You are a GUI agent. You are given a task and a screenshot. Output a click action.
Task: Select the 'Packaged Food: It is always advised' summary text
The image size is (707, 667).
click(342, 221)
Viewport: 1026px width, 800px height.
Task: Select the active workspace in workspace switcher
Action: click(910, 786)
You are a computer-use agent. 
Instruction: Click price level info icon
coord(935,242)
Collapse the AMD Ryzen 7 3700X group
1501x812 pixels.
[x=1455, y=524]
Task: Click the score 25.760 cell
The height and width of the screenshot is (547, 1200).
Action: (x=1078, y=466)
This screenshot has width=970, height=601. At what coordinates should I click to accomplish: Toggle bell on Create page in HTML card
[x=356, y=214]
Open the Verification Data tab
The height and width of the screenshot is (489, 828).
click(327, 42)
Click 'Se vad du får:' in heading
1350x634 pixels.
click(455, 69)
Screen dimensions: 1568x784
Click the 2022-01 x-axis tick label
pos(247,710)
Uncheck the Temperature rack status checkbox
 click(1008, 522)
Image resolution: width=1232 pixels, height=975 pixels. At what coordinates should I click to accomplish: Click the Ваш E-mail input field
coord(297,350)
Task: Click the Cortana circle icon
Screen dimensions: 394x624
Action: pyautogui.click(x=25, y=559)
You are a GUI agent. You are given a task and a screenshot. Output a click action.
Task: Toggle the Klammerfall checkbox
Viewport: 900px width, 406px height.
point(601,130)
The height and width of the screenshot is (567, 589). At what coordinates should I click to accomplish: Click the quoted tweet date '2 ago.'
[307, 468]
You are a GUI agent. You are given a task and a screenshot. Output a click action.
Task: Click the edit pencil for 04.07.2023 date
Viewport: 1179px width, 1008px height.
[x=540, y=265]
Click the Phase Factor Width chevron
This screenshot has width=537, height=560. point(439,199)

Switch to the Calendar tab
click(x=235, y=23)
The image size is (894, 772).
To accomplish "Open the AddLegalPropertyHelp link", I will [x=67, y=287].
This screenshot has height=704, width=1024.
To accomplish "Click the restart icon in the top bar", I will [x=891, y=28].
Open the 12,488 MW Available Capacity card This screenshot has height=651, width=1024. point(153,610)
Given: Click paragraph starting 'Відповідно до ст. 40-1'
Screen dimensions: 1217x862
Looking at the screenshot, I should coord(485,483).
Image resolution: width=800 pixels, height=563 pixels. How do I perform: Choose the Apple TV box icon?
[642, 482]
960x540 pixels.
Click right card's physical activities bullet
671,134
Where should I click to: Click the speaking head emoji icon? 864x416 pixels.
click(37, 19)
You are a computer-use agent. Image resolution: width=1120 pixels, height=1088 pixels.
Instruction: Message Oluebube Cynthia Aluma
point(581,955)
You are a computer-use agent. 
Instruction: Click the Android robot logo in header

_Prompt_.
Convert every line of the entries above into a JSON list of strings, one string per line, and leave out the blank lines.

_Expected output_.
[
  "You are a GUI agent. You are given a task and a screenshot. Output a click action.",
  "Task: Select the 'Packaged Food: It is always advised' summary text",
  "The image size is (707, 667).",
  "click(342, 221)",
  "Viewport: 1026px width, 800px height.",
  "Task: Select the active workspace in workspace switcher",
  "Action: click(910, 786)",
  "You are a computer-use agent. ",
  "Instruction: Click price level info icon",
  "coord(935,242)",
  "Collapse the AMD Ryzen 7 3700X group",
  "1501x812 pixels.",
  "[x=1455, y=524]",
  "Task: Click the score 25.760 cell",
  "The height and width of the screenshot is (547, 1200).",
  "Action: (x=1078, y=466)",
  "This screenshot has width=970, height=601. At what coordinates should I click to accomplish: Toggle bell on Create page in HTML card",
  "[x=356, y=214]",
  "Open the Verification Data tab",
  "The height and width of the screenshot is (489, 828).",
  "click(327, 42)",
  "Click 'Se vad du får:' in heading",
  "1350x634 pixels.",
  "click(455, 69)",
  "Screen dimensions: 1568x784",
  "Click the 2022-01 x-axis tick label",
  "pos(247,710)",
  "Uncheck the Temperature rack status checkbox",
  " click(1008, 522)",
  "Image resolution: width=1232 pixels, height=975 pixels. At what coordinates should I click to accomplish: Click the Ваш E-mail input field",
  "coord(297,350)",
  "Task: Click the Cortana circle icon",
  "Screen dimensions: 394x624",
  "Action: pyautogui.click(x=25, y=559)",
  "You are a GUI agent. You are given a task and a screenshot. Output a click action.",
  "Task: Toggle the Klammerfall checkbox",
  "Viewport: 900px width, 406px height.",
  "point(601,130)",
  "The height and width of the screenshot is (567, 589). At what coordinates should I click to accomplish: Click the quoted tweet date '2 ago.'",
  "[307, 468]",
  "You are a GUI agent. You are given a task and a screenshot. Output a click action.",
  "Task: Click the edit pencil for 04.07.2023 date",
  "Viewport: 1179px width, 1008px height.",
  "[x=540, y=265]",
  "Click the Phase Factor Width chevron",
  "This screenshot has width=537, height=560. point(439,199)",
  "Switch to the Calendar tab",
  "click(x=235, y=23)",
  "The image size is (894, 772).",
  "To accomplish \"Open the AddLegalPropertyHelp link\", I will [x=67, y=287].",
  "This screenshot has height=704, width=1024.",
  "To accomplish \"Click the restart icon in the top bar\", I will [x=891, y=28].",
  "Open the 12,488 MW Available Capacity card This screenshot has height=651, width=1024. point(153,610)",
  "Given: Click paragraph starting 'Відповідно до ст. 40-1'",
  "Screen dimensions: 1217x862",
  "Looking at the screenshot, I should coord(485,483).",
  "Image resolution: width=800 pixels, height=563 pixels. How do I perform: Choose the Apple TV box icon?",
  "[642, 482]",
  "960x540 pixels.",
  "Click right card's physical activities bullet",
  "671,134",
  "Where should I click to: Click the speaking head emoji icon? 864x416 pixels.",
  "click(37, 19)",
  "You are a computer-use agent. Image resolution: width=1120 pixels, height=1088 pixels.",
  "Instruction: Message Oluebube Cynthia Aluma",
  "point(581,955)",
  "You are a computer-use agent. ",
  "Instruction: Click the Android robot logo in header"
]